• [What needs to be done]: Render every line of the rows below as a Markdown table with the columns No. and Row text, numbering the lines in order and leaving out blank lines.

• [Supplied records]:
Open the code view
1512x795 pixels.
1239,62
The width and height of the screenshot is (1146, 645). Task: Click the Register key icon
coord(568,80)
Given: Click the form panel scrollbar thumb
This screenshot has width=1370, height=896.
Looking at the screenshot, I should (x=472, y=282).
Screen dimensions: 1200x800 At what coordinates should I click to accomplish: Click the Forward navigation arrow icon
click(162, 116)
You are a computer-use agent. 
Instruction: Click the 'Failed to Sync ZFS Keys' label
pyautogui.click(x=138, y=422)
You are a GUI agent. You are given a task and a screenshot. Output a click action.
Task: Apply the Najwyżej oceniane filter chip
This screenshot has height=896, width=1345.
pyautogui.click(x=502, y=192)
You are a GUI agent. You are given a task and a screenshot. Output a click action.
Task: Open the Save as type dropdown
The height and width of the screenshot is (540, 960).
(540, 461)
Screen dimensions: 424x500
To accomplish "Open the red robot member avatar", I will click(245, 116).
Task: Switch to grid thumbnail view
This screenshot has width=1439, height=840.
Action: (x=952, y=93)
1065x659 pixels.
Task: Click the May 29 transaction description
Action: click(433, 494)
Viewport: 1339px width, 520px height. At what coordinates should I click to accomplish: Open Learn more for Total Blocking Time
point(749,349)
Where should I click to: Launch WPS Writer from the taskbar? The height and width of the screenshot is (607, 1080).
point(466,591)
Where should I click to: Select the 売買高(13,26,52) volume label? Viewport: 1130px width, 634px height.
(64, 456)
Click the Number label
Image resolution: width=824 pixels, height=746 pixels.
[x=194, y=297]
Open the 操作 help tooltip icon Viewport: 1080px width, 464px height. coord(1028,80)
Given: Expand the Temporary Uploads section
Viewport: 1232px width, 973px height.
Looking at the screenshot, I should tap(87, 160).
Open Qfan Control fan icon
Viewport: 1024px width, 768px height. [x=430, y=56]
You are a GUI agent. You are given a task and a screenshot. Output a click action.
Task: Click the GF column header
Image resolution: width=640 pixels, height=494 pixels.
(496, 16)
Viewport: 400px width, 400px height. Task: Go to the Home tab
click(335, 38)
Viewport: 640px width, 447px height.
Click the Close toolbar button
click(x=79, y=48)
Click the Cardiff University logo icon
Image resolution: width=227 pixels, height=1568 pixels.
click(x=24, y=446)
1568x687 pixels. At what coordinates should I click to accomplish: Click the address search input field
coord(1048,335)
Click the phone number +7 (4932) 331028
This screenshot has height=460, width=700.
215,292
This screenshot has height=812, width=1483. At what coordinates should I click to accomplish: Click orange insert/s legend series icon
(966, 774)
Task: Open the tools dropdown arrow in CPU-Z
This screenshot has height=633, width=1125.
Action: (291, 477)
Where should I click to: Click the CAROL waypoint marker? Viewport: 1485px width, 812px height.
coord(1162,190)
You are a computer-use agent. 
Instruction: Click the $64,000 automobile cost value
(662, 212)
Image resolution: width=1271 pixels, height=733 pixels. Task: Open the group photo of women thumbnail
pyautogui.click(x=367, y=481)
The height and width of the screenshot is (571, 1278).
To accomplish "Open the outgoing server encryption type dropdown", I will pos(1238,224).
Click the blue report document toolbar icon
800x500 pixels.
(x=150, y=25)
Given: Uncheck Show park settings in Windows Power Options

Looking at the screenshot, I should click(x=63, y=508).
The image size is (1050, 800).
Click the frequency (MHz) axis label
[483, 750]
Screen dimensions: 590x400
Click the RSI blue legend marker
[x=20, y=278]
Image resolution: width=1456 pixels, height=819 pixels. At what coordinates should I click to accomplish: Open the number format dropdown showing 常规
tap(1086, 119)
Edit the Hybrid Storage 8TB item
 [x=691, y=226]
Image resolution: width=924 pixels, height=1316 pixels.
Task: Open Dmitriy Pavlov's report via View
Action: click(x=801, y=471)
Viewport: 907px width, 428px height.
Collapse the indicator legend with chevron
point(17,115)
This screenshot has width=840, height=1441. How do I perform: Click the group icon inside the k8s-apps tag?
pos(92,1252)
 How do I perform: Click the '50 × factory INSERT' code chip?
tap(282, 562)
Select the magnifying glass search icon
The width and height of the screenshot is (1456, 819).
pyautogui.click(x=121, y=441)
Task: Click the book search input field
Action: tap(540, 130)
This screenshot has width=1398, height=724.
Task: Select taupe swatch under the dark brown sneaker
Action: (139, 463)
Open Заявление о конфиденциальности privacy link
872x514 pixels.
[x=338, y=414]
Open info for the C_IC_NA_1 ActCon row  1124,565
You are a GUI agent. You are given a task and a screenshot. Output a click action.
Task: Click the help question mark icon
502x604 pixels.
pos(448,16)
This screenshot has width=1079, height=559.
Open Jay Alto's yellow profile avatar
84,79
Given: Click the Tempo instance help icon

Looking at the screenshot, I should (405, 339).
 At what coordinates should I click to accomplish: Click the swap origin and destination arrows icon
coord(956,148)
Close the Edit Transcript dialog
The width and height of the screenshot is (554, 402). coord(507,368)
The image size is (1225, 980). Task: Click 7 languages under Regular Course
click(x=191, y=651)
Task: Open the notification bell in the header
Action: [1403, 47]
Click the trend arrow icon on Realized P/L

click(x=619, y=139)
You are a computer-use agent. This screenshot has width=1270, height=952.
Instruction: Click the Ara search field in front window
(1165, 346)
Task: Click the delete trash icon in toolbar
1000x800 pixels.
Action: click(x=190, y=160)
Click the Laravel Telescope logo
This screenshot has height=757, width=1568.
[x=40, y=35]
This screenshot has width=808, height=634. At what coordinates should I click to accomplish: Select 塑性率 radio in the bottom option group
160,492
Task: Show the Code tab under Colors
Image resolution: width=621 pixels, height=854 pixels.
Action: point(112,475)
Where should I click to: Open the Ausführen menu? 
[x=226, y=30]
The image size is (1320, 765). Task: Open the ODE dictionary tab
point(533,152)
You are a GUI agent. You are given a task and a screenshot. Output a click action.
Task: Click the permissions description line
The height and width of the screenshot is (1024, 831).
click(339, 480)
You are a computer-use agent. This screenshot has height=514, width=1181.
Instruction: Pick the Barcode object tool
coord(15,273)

• [Result below]:
| No. | Row text |
|---|---|
| 1 | Open the code view |
| 2 | 1512x795 pixels. |
| 3 | 1239,62 |
| 4 | The width and height of the screenshot is (1146, 645). Task: Click the Register key icon |
| 5 | coord(568,80) |
| 6 | Given: Click the form panel scrollbar thumb |
| 7 | This screenshot has width=1370, height=896. |
| 8 | Looking at the screenshot, I should (x=472, y=282). |
| 9 | Screen dimensions: 1200x800 At what coordinates should I click to accomplish: Click the Forward navigation arrow icon |
| 10 | click(162, 116) |
| 11 | You are a computer-use agent.  |
| 12 | Instruction: Click the 'Failed to Sync ZFS Keys' label |
| 13 | pyautogui.click(x=138, y=422) |
| 14 | You are a GUI agent. You are given a task and a screenshot. Output a click action. |
| 15 | Task: Apply the Najwyżej oceniane filter chip |
| 16 | This screenshot has height=896, width=1345. |
| 17 | pyautogui.click(x=502, y=192) |
| 18 | You are a GUI agent. You are given a task and a screenshot. Output a click action. |
| 19 | Task: Open the Save as type dropdown |
| 20 | The height and width of the screenshot is (540, 960). |
| 21 | (540, 461) |
| 22 | Screen dimensions: 424x500 |
| 23 | To accomplish "Open the red robot member avatar", I will click(245, 116). |
| 24 | Task: Switch to grid thumbnail view |
| 25 | This screenshot has width=1439, height=840. |
| 26 | Action: (x=952, y=93) |
| 27 | 1065x659 pixels. |
| 28 | Task: Click the May 29 transaction description |
| 29 | Action: click(433, 494) |
| 30 | Viewport: 1339px width, 520px height. At what coordinates should I click to accomplish: Open Learn more for Total Blocking Time |
| 31 | point(749,349) |
| 32 | Where should I click to: Launch WPS Writer from the taskbar? The height and width of the screenshot is (607, 1080). |
| 33 | point(466,591) |
| 34 | Where should I click to: Select the 売買高(13,26,52) volume label? Viewport: 1130px width, 634px height. |
| 35 | (64, 456) |
| 36 | Click the Number label |
| 37 | Image resolution: width=824 pixels, height=746 pixels. |
| 38 | [x=194, y=297] |
| 39 | Open the 操作 help tooltip icon Viewport: 1080px width, 464px height. coord(1028,80) |
| 40 | Given: Expand the Temporary Uploads section |
| 41 | Viewport: 1232px width, 973px height. |
| 42 | Looking at the screenshot, I should tap(87, 160). |
| 43 | Open Qfan Control fan icon |
| 44 | Viewport: 1024px width, 768px height. [x=430, y=56] |
| 45 | You are a GUI agent. You are given a task and a screenshot. Output a click action. |
| 46 | Task: Click the GF column header |
| 47 | Image resolution: width=640 pixels, height=494 pixels. |
| 48 | (496, 16) |
| 49 | Viewport: 400px width, 400px height. Task: Go to the Home tab |
| 50 | click(335, 38) |
| 51 | Viewport: 640px width, 447px height. |
| 52 | Click the Close toolbar button |
| 53 | click(x=79, y=48) |
| 54 | Click the Cardiff University logo icon |
| 55 | Image resolution: width=227 pixels, height=1568 pixels. |
| 56 | click(x=24, y=446) |
| 57 | 1568x687 pixels. At what coordinates should I click to accomplish: Click the address search input field |
| 58 | coord(1048,335) |
| 59 | Click the phone number +7 (4932) 331028 |
| 60 | This screenshot has height=460, width=700. |
| 61 | 215,292 |
| 62 | This screenshot has height=812, width=1483. At what coordinates should I click to accomplish: Click orange insert/s legend series icon |
| 63 | (966, 774) |
| 64 | Task: Open the tools dropdown arrow in CPU-Z |
| 65 | This screenshot has height=633, width=1125. |
| 66 | Action: (291, 477) |
| 67 | Where should I click to: Click the CAROL waypoint marker? Viewport: 1485px width, 812px height. |
| 68 | coord(1162,190) |
| 69 | You are a computer-use agent.  |
| 70 | Instruction: Click the $64,000 automobile cost value |
| 71 | (662, 212) |
| 72 | Image resolution: width=1271 pixels, height=733 pixels. Task: Open the group photo of women thumbnail |
| 73 | pyautogui.click(x=367, y=481) |
| 74 | The height and width of the screenshot is (571, 1278). |
| 75 | To accomplish "Open the outgoing server encryption type dropdown", I will pos(1238,224). |
| 76 | Click the blue report document toolbar icon |
| 77 | 800x500 pixels. |
| 78 | (x=150, y=25) |
| 79 | Given: Uncheck Show park settings in Windows Power Options |
| 80 | Looking at the screenshot, I should click(x=63, y=508). |
| 81 | The image size is (1050, 800). |
| 82 | Click the frequency (MHz) axis label |
| 83 | [483, 750] |
| 84 | Screen dimensions: 590x400 |
| 85 | Click the RSI blue legend marker |
| 86 | [x=20, y=278] |
| 87 | Image resolution: width=1456 pixels, height=819 pixels. At what coordinates should I click to accomplish: Open the number format dropdown showing 常规 |
| 88 | tap(1086, 119) |
| 89 | Edit the Hybrid Storage 8TB item |
| 90 |  [x=691, y=226] |
| 91 | Image resolution: width=924 pixels, height=1316 pixels. |
| 92 | Task: Open Dmitriy Pavlov's report via View |
| 93 | Action: click(x=801, y=471) |
| 94 | Viewport: 907px width, 428px height. |
| 95 | Collapse the indicator legend with chevron |
| 96 | point(17,115) |
| 97 | This screenshot has width=840, height=1441. How do I perform: Click the group icon inside the k8s-apps tag? |
| 98 | pos(92,1252) |
| 99 |  How do I perform: Click the '50 × factory INSERT' code chip? |
| 100 | tap(282, 562) |
| 101 | Select the magnifying glass search icon |
| 102 | The width and height of the screenshot is (1456, 819). |
| 103 | pyautogui.click(x=121, y=441) |
| 104 | Task: Click the book search input field |
| 105 | Action: tap(540, 130) |
| 106 | This screenshot has width=1398, height=724. |
| 107 | Task: Select taupe swatch under the dark brown sneaker |
| 108 | Action: (139, 463) |
| 109 | Open Заявление о конфиденциальности privacy link |
| 110 | 872x514 pixels. |
| 111 | [x=338, y=414] |
| 112 | Open info for the C_IC_NA_1 ActCon row  1124,565 |
| 113 | You are a GUI agent. You are given a task and a screenshot. Output a click action. |
| 114 | Task: Click the help question mark icon |
| 115 | 502x604 pixels. |
| 116 | pos(448,16) |
| 117 | This screenshot has width=1079, height=559. |
| 118 | Open Jay Alto's yellow profile avatar |
| 119 | 84,79 |
| 120 | Given: Click the Tempo instance help icon |
| 121 | Looking at the screenshot, I should (405, 339). |
| 122 |  At what coordinates should I click to accomplish: Click the swap origin and destination arrows icon |
| 123 | coord(956,148) |
| 124 | Close the Edit Transcript dialog |
| 125 | The width and height of the screenshot is (554, 402). coord(507,368) |
| 126 | The image size is (1225, 980). Task: Click 7 languages under Regular Course |
| 127 | click(x=191, y=651) |
| 128 | Task: Open the notification bell in the header |
| 129 | Action: [1403, 47] |
| 130 | Click the trend arrow icon on Realized P/L |
| 131 | click(x=619, y=139) |
| 132 | You are a computer-use agent. This screenshot has width=1270, height=952. |
| 133 | Instruction: Click the Ara search field in front window |
| 134 | (1165, 346) |
| 135 | Task: Click the delete trash icon in toolbar |
| 136 | 1000x800 pixels. |
| 137 | Action: click(x=190, y=160) |
| 138 | Click the Laravel Telescope logo |
| 139 | This screenshot has height=757, width=1568. |
| 140 | [x=40, y=35] |
| 141 | This screenshot has width=808, height=634. At what coordinates should I click to accomplish: Select 塑性率 radio in the bottom option group |
| 142 | 160,492 |
| 143 | Task: Show the Code tab under Colors |
| 144 | Image resolution: width=621 pixels, height=854 pixels. |
| 145 | Action: point(112,475) |
| 146 | Where should I click to: Open the Ausführen menu?  |
| 147 | [x=226, y=30] |
| 148 | The image size is (1320, 765). Task: Open the ODE dictionary tab |
| 149 | point(533,152) |
| 150 | You are a GUI agent. You are given a task and a screenshot. Output a click action. |
| 151 | Task: Click the permissions description line |
| 152 | The height and width of the screenshot is (1024, 831). |
| 153 | click(339, 480) |
| 154 | You are a computer-use agent. This screenshot has height=514, width=1181. |
| 155 | Instruction: Pick the Barcode object tool |
| 156 | coord(15,273) |